The President’s Message arrived today, or I should rather say was published in the Newspapers.1 It gives no comfort to us in this Quarter. I regard the intimation as tolerably distinct that New England Interests are in the end to be sacrificed for the purpose of conciliating the jealous States of the South. I have expected this all along. Thank fortune, there is a constantly vivifying principle in the character of our inhabitants which will sustain them through difficulty. It is not so with the slave-holding South.

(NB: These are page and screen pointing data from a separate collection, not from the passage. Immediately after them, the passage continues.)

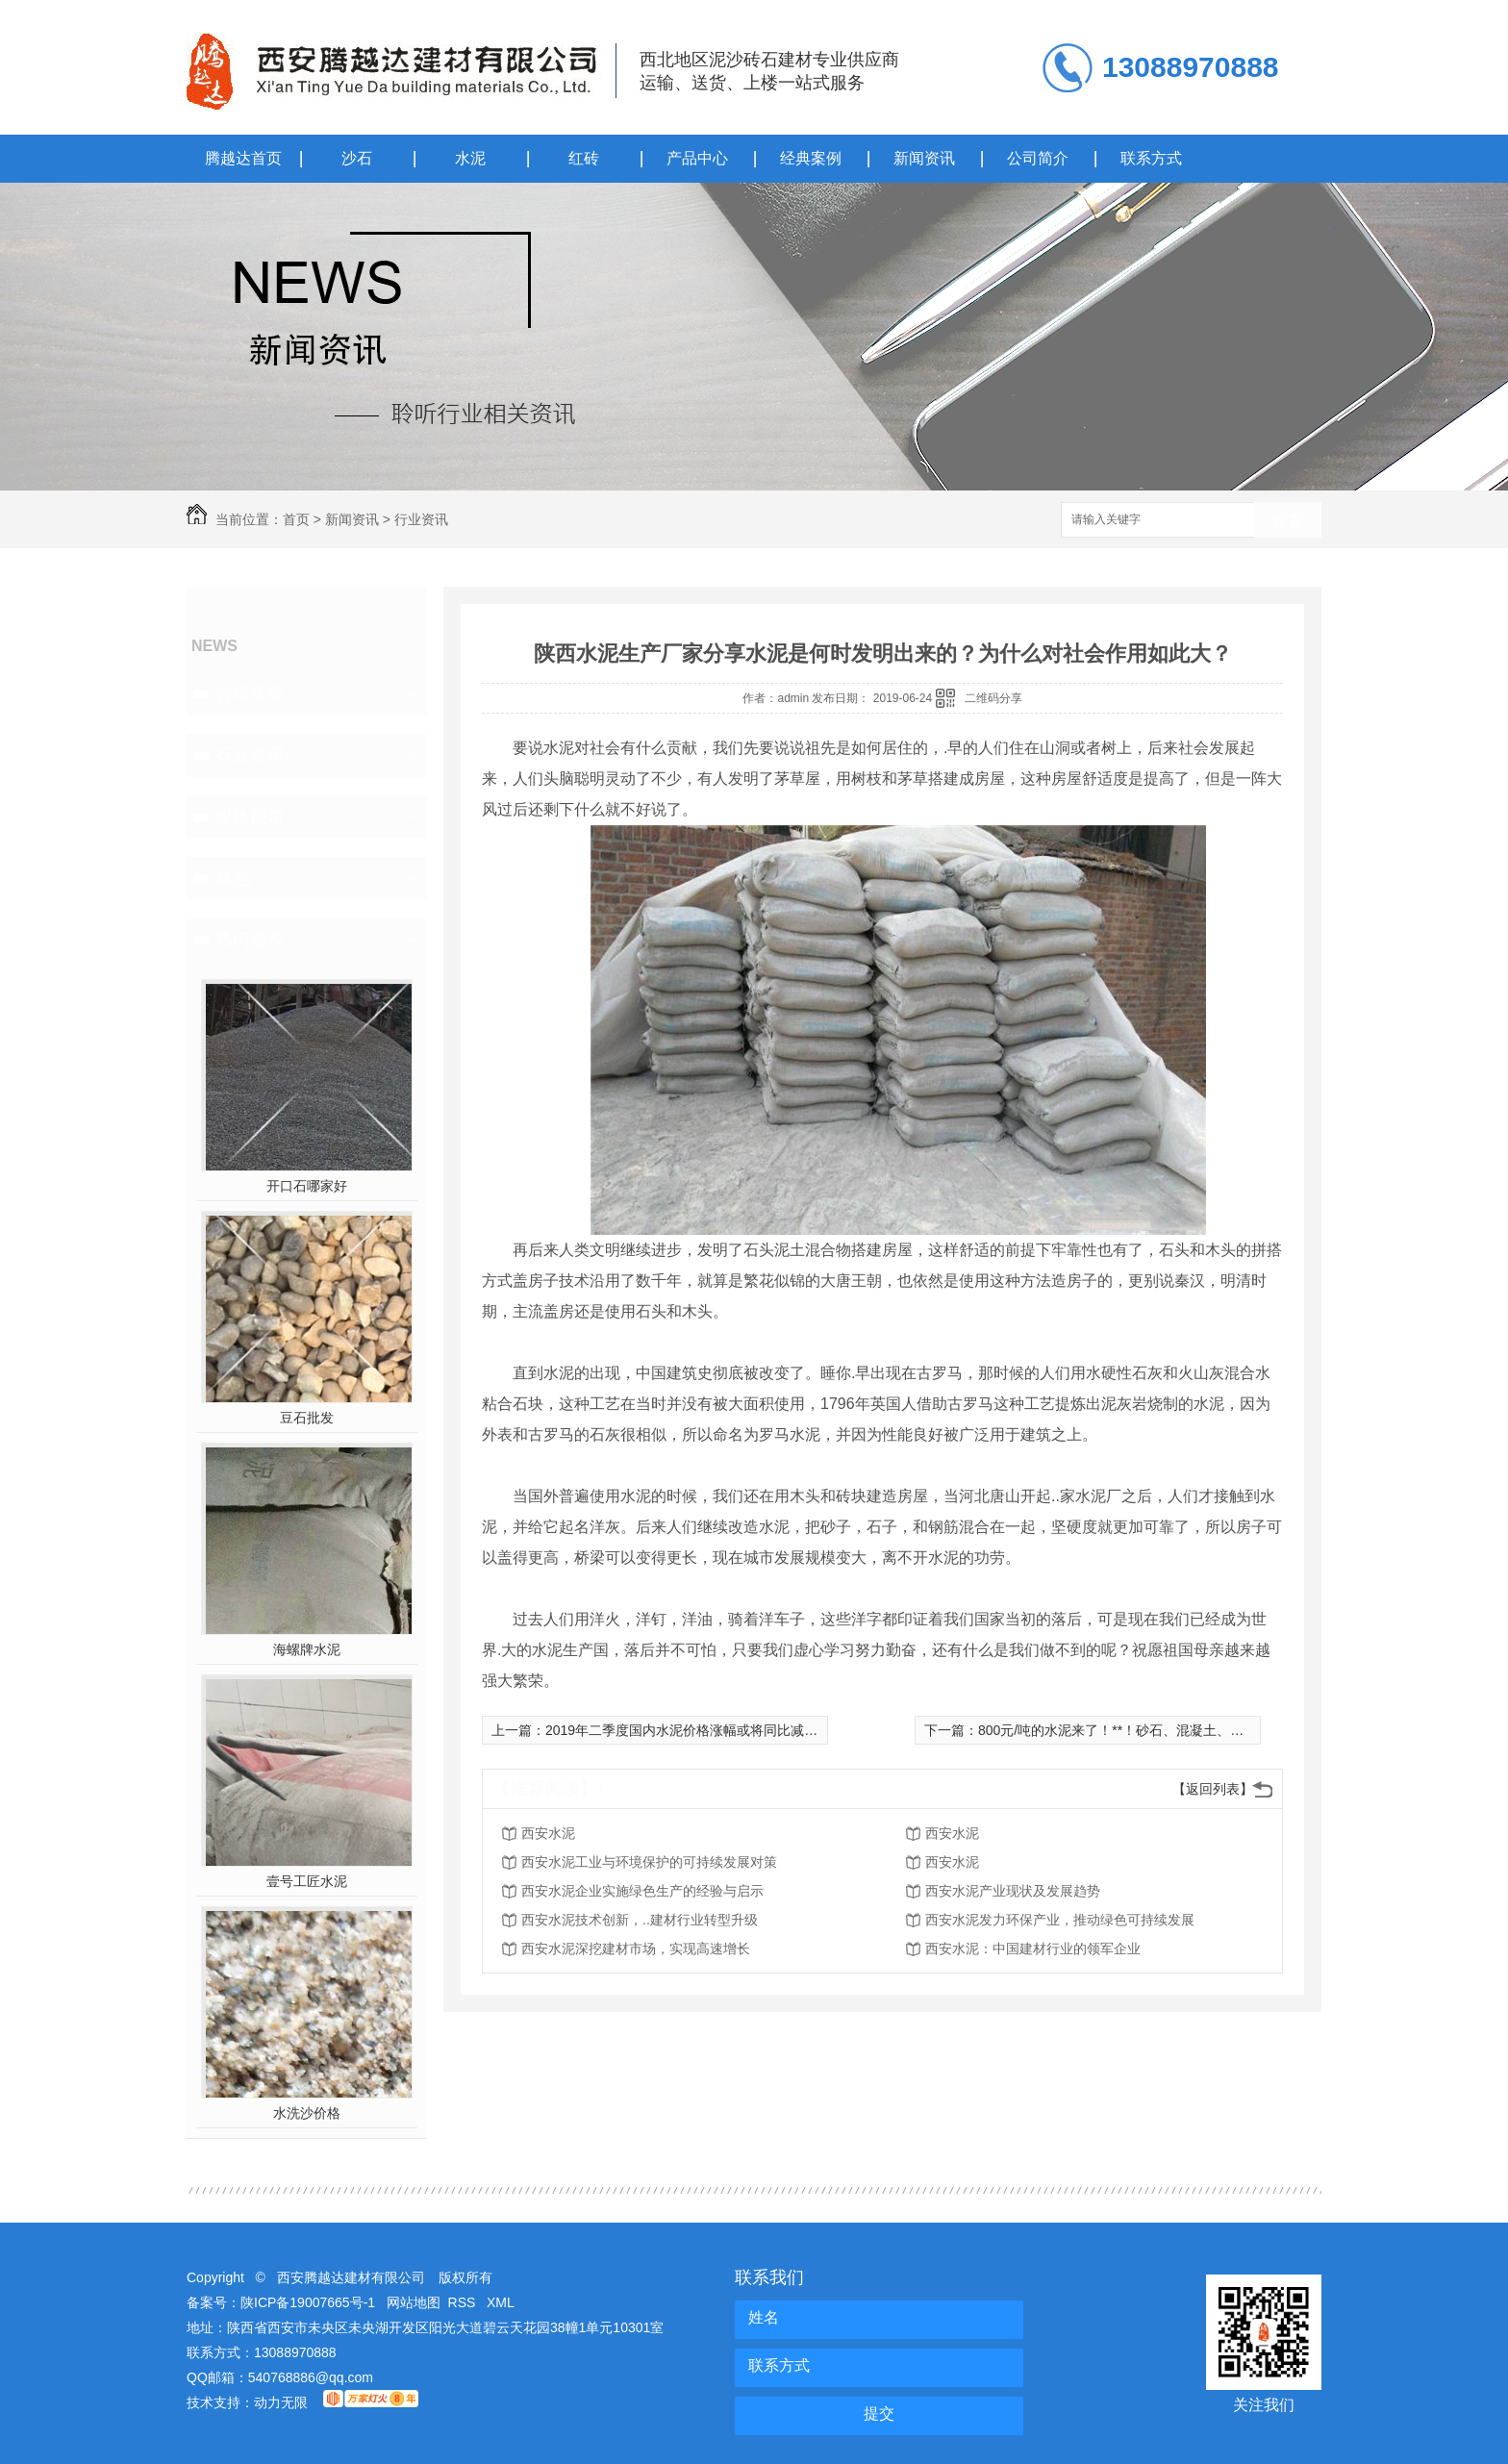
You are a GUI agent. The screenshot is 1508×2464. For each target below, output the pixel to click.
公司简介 (1037, 158)
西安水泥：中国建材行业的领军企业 (1033, 1948)
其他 (232, 878)
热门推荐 (250, 939)
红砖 (583, 158)
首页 (296, 519)
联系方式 (1151, 158)
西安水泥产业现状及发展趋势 (1012, 1890)
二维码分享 (993, 698)
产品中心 (697, 158)
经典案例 (811, 158)
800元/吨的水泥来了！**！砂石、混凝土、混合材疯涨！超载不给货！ (1185, 1730)
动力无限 (281, 2402)
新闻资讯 (924, 158)
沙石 (356, 158)
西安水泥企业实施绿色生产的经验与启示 (642, 1890)
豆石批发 (307, 1417)
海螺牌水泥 (306, 1649)
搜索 (1287, 521)
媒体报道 (250, 816)
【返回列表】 (1212, 1789)
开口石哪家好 (306, 1186)
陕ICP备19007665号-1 (307, 2302)
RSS (464, 2302)
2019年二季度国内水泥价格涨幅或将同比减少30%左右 (708, 1730)
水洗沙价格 (306, 2113)
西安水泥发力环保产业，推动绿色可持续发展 (1059, 1919)
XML (501, 2302)
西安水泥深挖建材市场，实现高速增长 (635, 1948)
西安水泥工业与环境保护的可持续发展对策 (649, 1862)
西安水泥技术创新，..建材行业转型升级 (639, 1919)
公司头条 (250, 693)
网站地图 (413, 2302)
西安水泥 (548, 1833)
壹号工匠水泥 (306, 1881)
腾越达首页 (243, 158)
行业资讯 (421, 519)
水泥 (470, 158)
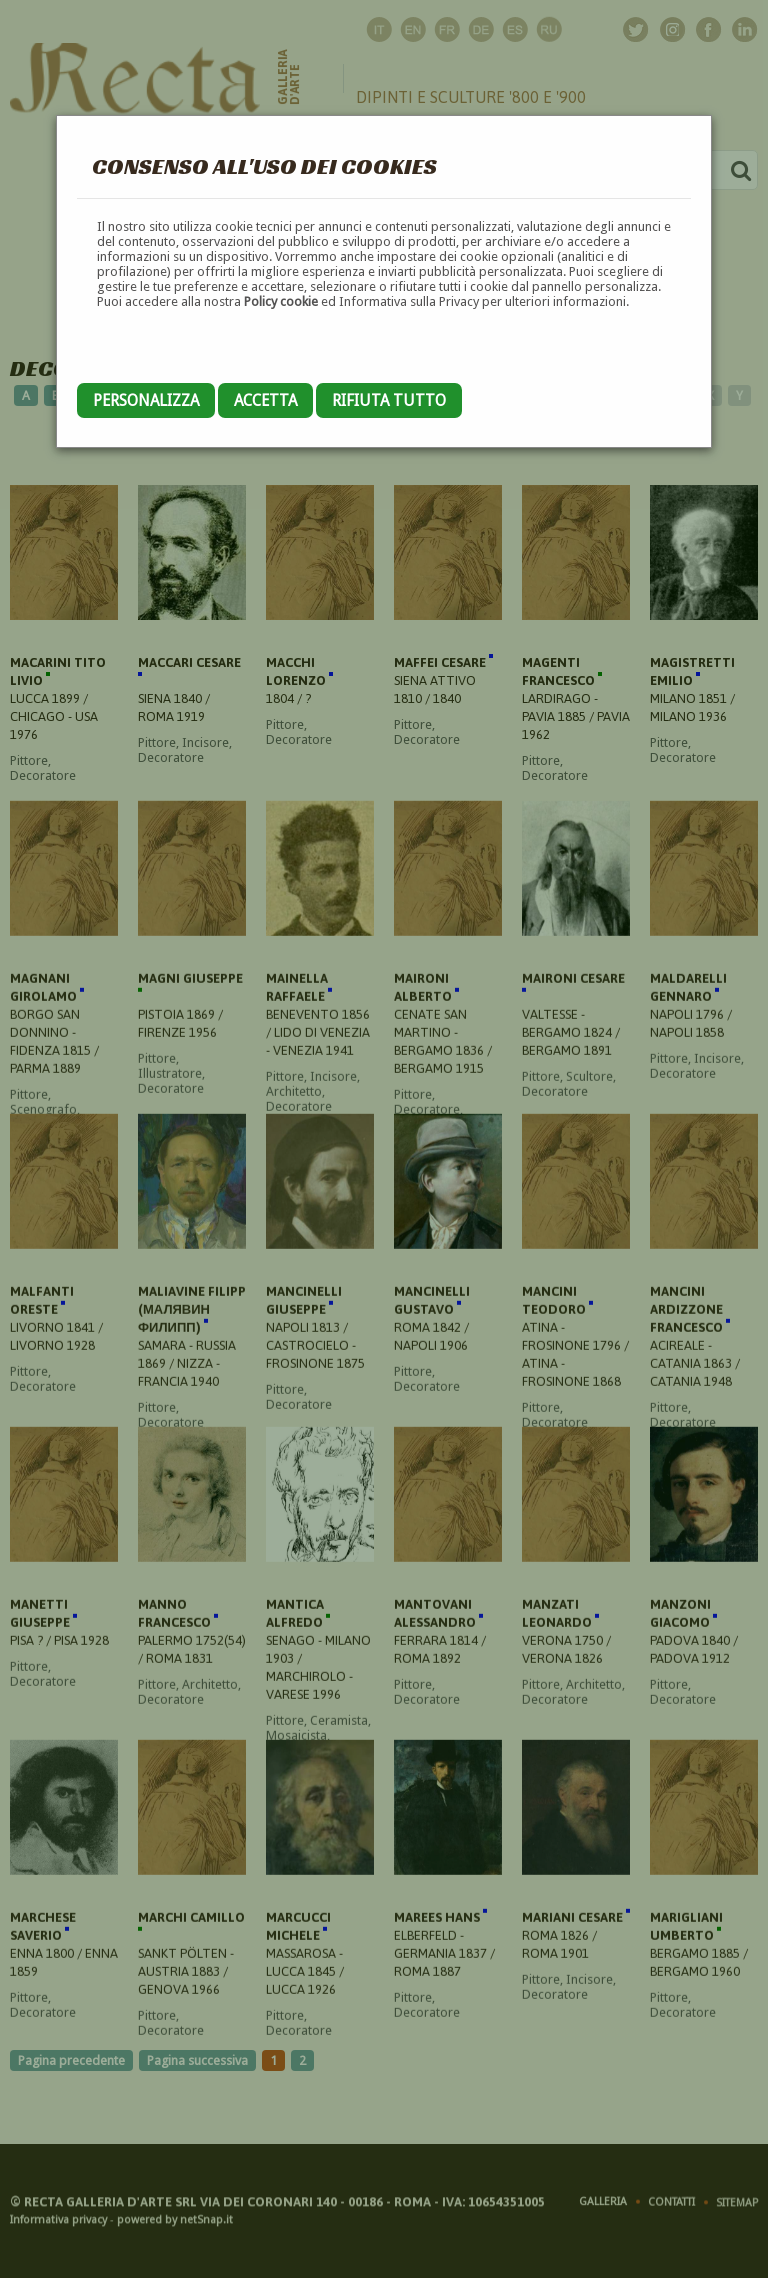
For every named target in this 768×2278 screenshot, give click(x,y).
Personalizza (146, 400)
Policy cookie (281, 301)
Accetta (265, 400)
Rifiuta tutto (389, 400)
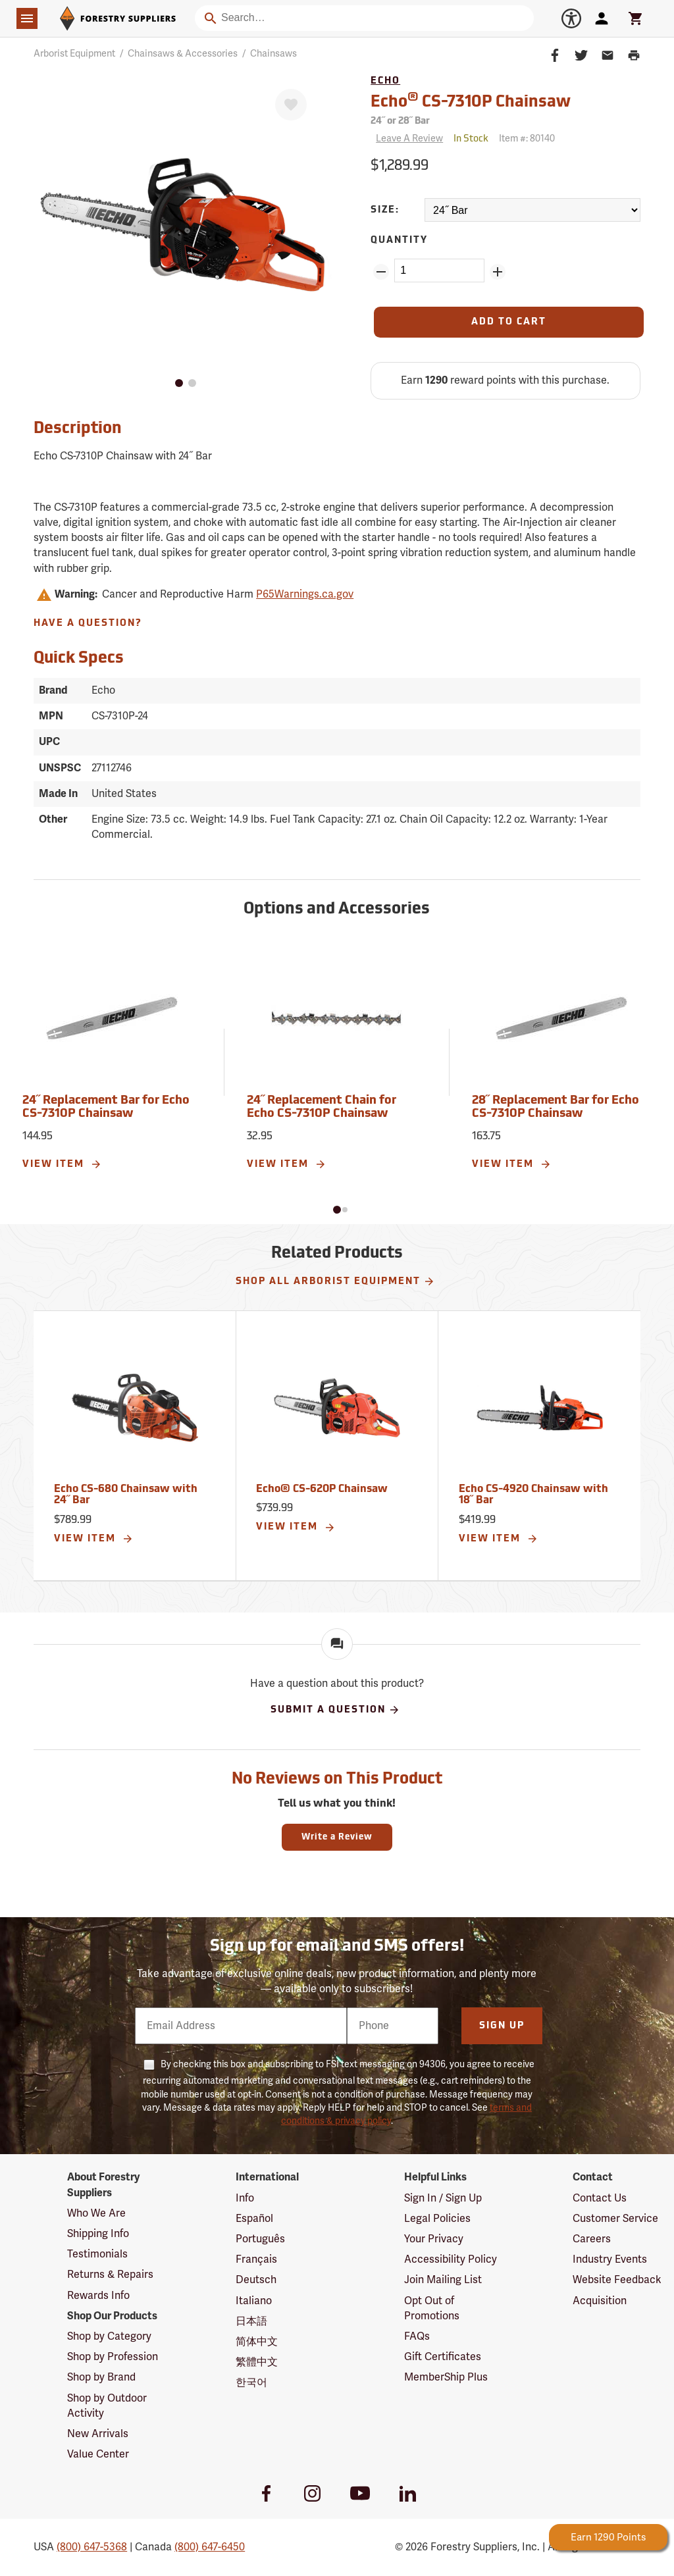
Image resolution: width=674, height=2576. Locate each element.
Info (245, 2198)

Time taken up in reading. Diary and Lingard. The mornings are very short and I do daudle considerably. Walk, the day was fine. Afternoon, not very diligent. I have got along so many papers in advance that I can afford to rest myself. Nevertheless I commenced No. 7. The thing becomes more intricate as I proceed.

Quiet evening at home. Malvina, and the Life of Roubiliac. I afterwards resumed my German and read two Fables of Lessing, one of which is the first that I understand in the point of it.


Jackson’s Fourth Annual Message was delivered to the two Houses of Congress on 4 December. The Boston Daily Advertiser & Patriot printed it complete on the 7th (p. 2, cols. 2–6). The text is in Richardson, ed., Messages and Papers , 2:591–606.